Netflix’s cash-flow statement indicates that in the 12 months through September, it spent $11.7 billion on new content. But its income statement indicates that total revenues were $14.9 billion, leaving it only about $3.2 billion to pay for marketing and the rest of its operations. That wasn’t enough to run the business, so the company has borrowed money.

On Monday, Netflix announced that it intended to borrow more, by selling $2 billion worth of bonds, which rating agencies say is below investment-grade. That comes on top of $8.3 billion in speculative-grade debt already on its balance sheet. The borrowing is likely to continue to grow as long as the company burns cash faster than its millions of subscribers send in money.

Professor Damodaran is not the only Netflix skeptic. In a note to investors on Oct. 17, Michael Nathanson, a senior analyst with MoffettNathanson, said that the company’s stock price was baffling, and he estimated that a more realistic level was about $210.

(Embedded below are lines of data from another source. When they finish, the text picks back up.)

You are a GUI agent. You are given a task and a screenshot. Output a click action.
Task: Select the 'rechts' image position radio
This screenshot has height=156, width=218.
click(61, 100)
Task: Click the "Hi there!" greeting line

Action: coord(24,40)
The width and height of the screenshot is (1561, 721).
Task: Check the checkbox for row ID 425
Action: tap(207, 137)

In a similar vein, Michael Pachter, managing director of equity research for Wedbush Securities and a longtime critic, said he expected Netflix to continue to have difficulty matching costs and cash flow, given increasing competition in streaming video — and the likely loss of movies and TV shows controlled by its competitors.

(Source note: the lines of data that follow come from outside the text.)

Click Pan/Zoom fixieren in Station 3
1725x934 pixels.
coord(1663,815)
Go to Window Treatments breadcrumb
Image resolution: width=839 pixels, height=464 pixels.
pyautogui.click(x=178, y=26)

Disney and Time Warner (which owns HBO) are revamping their offerings. And Hulu (owned collectively by Disney and Comcast), Apple, Amazon and Google (which owns YouTube) are now all serious adversaries, he said. In his estimation, Netflix stock is worth only about $150 a share.

If Netflix were to fall anywhere near that level — losing a gut-wrenching half of its market value — its corporate competitors would presumably be powering ahead with their own streaming offerings. Yet it would not be surprising if some of them — the recently merged AT&T-Time Warner entity, for example — wondered whether their own marriages made much sense without Netflix’s unbidden influence.

How worried should the stock market be about Netflix? It has shrugged off such concerns most of this year: From Jan. 1 through July 9, Netflix’s shares returned a staggering 118 percent.

Since July 9, however, tech stocks have fallen and Netflix has been pummeled. Despite brief surges, its share price has dropped more than 25 percent since that peak.

Netflix executives say they are building their business for the long run. Last year, Reed Hastings, co-founder and chief executive of the company, said traditional competition didn’t worry him. Netflix was so compelling, he said, that its main adversary was sleep.

“You get a show or a movie you’re really dying to watch, and you end up staying up late at night, so we actually compete with sleep,” he said. “And we’re winning!”

In the latest earnings call, he said that deep-pocketed companies, like Disney, AT&T and Google, were real competitors. “Someday there will have to be competition for wallet share; we’re not naïve about that,” he said. “But it seems very far off from everything we’ve seen.”

Netflix, he said, needs to continue to be “focusing on our fundamentals” — supplying viewers with compelling entertainment and delivering it in innovative ways.

But that will cost the company a lot of money. For consumers, that may not be a problem at all. Netflix has already made video entertainment far more abundant and diverse than it was just a few years ago, and as other companies join the fray, the cornucopia of choices is likely to become even deeper.

But does that make Netflix a great stock? You may want to look closely at the numbers.